What a crock! They're right back where they started months before the walkout last August, going back to the opening of negotiations on a new player agreement in late 1993. Recall the progress made over those 17 months, measured with a micrometer.

Peter Angelos, owner of the Orioles, was described as refusing to gloat over his "victory" of refusing to utilize replacement players. But if "The Generalissimo" was the ultimate stand-up guy, he would refuse to conduct business until a Basic Agreement was agreed to and the threat of a strike or a lockout was eliminated.

* Some spring it would be absolutely great if all the players who are tended invitations to the Masters suddenly showed up at the front gate of Augusta National, clubs and spikes in hand, fully intending to compete. They would have to send off foursomes starting at 4 a.m. from the first and 10th tees to fit 'em all in.

All past winners are invited, including Gene Sarazen, who struck that famed double-eagle to win in 1935, Ben Hogan and Byron Nelson. Then there are the top 30 money-winners, the top 24 (and ties) from the year before, the first 16 in the U.S. Open and PGA, tour victors, 23 international stars and a few amateurs.

Of course, some invitees qualify in three or four categories, but what if the absolute maximum number of players qualified? No doubt the first two guys kicked out would be Guy Yamamoto and Tim Jackson, Public Links and U.S. Mid-Amateur champs, respectively.

You know your stuff if you were aware Jack Nicklaus, Hogan, Gary Player and Sarazen are the only players to have won golf's four "majors." Lee Trevino is missing only the Masters, but he wasn't invited.

* Oksana Baiul can say the reason she didn't apply for reinstatement as an "amateur" skater, which would allow her to compete in the next Winter Olympics (1998), is because she loves the pro figure skating life all she wants.
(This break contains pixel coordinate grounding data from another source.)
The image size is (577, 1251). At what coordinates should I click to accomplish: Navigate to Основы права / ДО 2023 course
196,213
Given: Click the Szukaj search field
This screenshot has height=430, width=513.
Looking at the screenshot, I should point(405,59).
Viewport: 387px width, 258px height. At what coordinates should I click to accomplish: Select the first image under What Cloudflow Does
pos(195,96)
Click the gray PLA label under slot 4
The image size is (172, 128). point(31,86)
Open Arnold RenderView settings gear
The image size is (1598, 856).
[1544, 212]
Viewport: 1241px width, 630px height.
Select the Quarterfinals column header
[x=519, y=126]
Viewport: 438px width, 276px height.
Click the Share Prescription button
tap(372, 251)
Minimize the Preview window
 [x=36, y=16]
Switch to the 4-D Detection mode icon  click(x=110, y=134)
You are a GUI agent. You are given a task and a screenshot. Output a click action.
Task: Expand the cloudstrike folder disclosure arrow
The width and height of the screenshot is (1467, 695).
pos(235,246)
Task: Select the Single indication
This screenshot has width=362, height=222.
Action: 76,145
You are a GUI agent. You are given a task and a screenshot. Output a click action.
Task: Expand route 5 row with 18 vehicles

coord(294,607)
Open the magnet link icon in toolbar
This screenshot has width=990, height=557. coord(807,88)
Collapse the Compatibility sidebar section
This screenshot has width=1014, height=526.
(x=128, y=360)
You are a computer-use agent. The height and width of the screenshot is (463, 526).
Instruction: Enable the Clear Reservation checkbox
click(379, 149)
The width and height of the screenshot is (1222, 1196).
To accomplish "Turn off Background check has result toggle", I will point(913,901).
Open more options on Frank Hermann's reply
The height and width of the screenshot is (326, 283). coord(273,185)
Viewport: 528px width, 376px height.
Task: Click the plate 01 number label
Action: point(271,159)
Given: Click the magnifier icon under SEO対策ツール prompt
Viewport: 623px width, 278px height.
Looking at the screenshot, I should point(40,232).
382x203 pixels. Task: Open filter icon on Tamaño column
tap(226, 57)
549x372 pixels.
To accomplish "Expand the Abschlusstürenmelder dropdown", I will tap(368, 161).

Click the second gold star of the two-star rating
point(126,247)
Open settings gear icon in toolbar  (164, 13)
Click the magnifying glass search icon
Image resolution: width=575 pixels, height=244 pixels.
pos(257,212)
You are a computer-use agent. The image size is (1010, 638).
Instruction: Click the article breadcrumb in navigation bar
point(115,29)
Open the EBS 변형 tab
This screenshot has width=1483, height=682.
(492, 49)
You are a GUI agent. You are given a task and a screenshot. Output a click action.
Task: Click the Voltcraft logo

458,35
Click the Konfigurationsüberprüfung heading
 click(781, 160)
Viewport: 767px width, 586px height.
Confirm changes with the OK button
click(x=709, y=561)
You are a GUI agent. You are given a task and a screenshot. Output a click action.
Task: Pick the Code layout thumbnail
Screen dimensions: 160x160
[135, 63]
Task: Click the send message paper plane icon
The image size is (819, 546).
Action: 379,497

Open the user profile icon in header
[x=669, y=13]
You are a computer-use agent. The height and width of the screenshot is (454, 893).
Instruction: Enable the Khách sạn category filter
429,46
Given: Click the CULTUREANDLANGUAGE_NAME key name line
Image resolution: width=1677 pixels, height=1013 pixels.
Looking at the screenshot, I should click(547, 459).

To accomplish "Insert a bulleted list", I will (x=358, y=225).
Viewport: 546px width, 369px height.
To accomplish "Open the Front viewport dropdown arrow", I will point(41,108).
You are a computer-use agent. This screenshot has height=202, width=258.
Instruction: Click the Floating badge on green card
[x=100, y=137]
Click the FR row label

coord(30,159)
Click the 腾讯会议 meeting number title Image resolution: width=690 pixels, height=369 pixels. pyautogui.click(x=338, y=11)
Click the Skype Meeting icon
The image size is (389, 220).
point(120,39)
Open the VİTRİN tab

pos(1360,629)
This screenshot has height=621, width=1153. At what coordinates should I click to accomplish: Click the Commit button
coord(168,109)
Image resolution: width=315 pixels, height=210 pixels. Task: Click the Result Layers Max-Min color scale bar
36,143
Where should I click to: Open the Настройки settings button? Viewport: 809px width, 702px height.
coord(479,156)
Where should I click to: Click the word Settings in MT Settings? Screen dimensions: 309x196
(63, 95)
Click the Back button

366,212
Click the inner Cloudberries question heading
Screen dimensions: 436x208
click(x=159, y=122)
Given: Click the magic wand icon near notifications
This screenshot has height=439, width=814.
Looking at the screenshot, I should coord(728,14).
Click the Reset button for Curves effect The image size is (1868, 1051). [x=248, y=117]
But here's a sneaking suspicion she recalls how returnees Katarina Witt, Brian Boitano, etc. fared two years ago in Lillehammer, and the grotesquely unfair scores pro dancers Jayne Torvill and Christopher Dean were subjected to in Albertville ('92).

* There's no moss growing on the folks over at the NHL, the league already coming out with its logo for the All-Star Game in Boston next year. "Mike the Minuteman" is shown about ready to unload a slap shot, NHL director of creative services David Haney explaining, "We wanted to celebrate Boston's role in American history, as well as its hockey tradition." What, the smell of the soon-to-close Boston Garden?

It's a good thing the logo shows Mike with a hockey stick in hand, because some protest group has been picketing the well-known minuteman with musket statues, logos and pictures for a year as espousing violence.

* It's official, every sports event with delusions of grandeur now has to carry the "Road to the . . . " tag or it runs the risk of being classified as something less than big time. "Road to the Derby" is the latest to join the parade, no less than 55 races throughout the first four months of the year being classified as stops on the way to the "First Saturday in May (6)."